How is it that ACORN are noble souls, and these guys are perverting and corrupting?
Nicely evaded! But, as I’m totally sure you know, the thrust of my question is the threat of “voter fraud”. Is it a real problem of grave concern, or a chimera? In further answers, you may presume that “drastic” means a solution out of proportion to the problem, i.e., curing a toenail fungus by amputation.
Thank you, counselor, the witness may step down, no further questions.
Oh, you want to talk about ACORN? Haven’t we already got a thread or two about ACORN, and their dread menace to the Republic? I suppose we might, if you like, but all I was after was your admission, as above.
Protecting the rights of the rich and powerful is less onerous and more profitable than protectng the powerless and poor. You’ve probably noticed that.
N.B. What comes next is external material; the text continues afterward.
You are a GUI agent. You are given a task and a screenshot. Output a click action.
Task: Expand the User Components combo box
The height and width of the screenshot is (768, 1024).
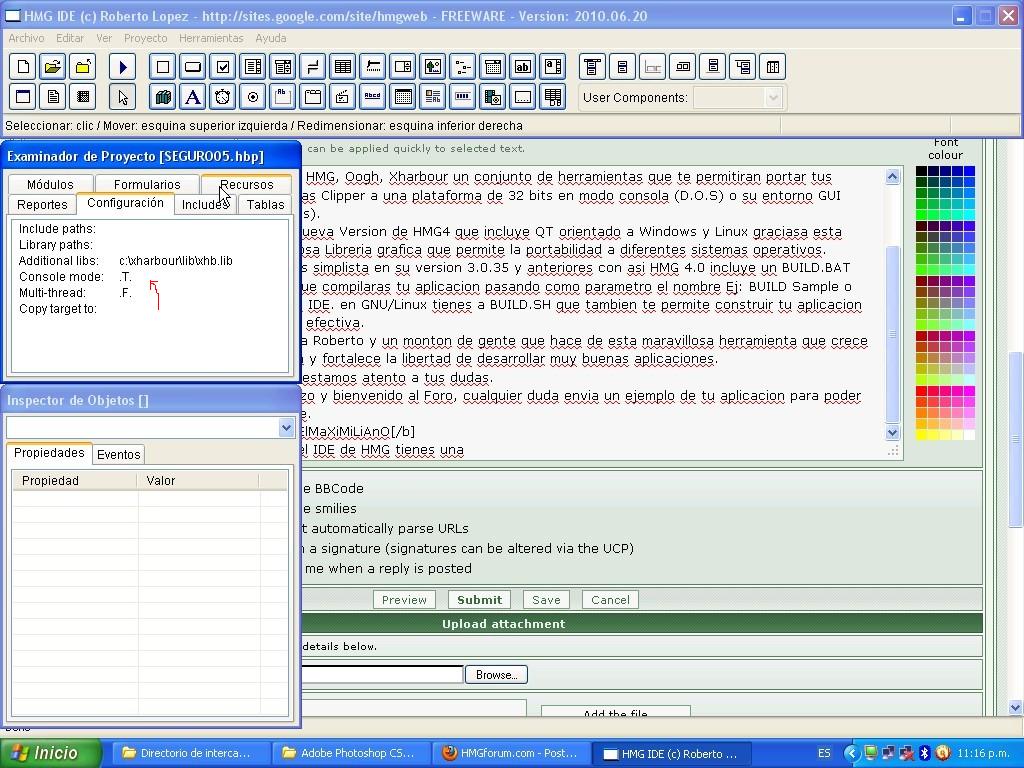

Should it occur that the citizens of the Hamptons and Aspen are oppressed and despised, and ACORN refuses to come to their aid, let me know and we can both sing a chorus of condemnation. And I might even loan you my umbrella, as protection from the pig flop falling from the sky…
The set of problems we’re talking about here, e.g., insufficient supplies of voting machines and insufficient numbers of polling places in certain neighborhoods, is but one instance of poor neighborhoods getting the last and the worst of everything – a problem for which the Pubs are marginally more to blame than the Dems, but which exists in jurisdictions with nonpartisan local governments.
Then you set it up to make sure it doesn’t by adequately funding the cost of election workers and voting machines, and you provide free governmental ID for the purposes of voting to those people who can’t afford driver’s licenses. I mean, to some extent, the poor are always going to have more of a burden, but you can do things to minimize that.
I would approve entirely of the first sentence, and the second is the Democratic position generally speaking. I’m just not optimistic, is all. It’ll happen if and only if the Obama candidacy portends a much broader and deeper political groundswell, one giving high priority to the particular problems of the poor, which and whom Obama has hardly mentioned this year.
No one said ACORN is noble souls. But let’s assume for a moment that both of these views are basically true:
-ACORN is trying to register as many new democratic voters as possible, which is 100% legal
-EvilRepublicanConspiracyCorp™ is trying to put as many 100% legal roadblocks in the way of voting as possible, motivated NOT by a belief in the sanctity of balloting and fear of voter fraud, but out of the cynical (but probalby correct) belief that any time you make voting harder, the number of voters will decrease, and the reduction will come disproportionately from minorities and the poor, who tend to vote democratic
Do you honestly, deep in your heart of hearts, believe that those two actions are morally and ethically equivalent?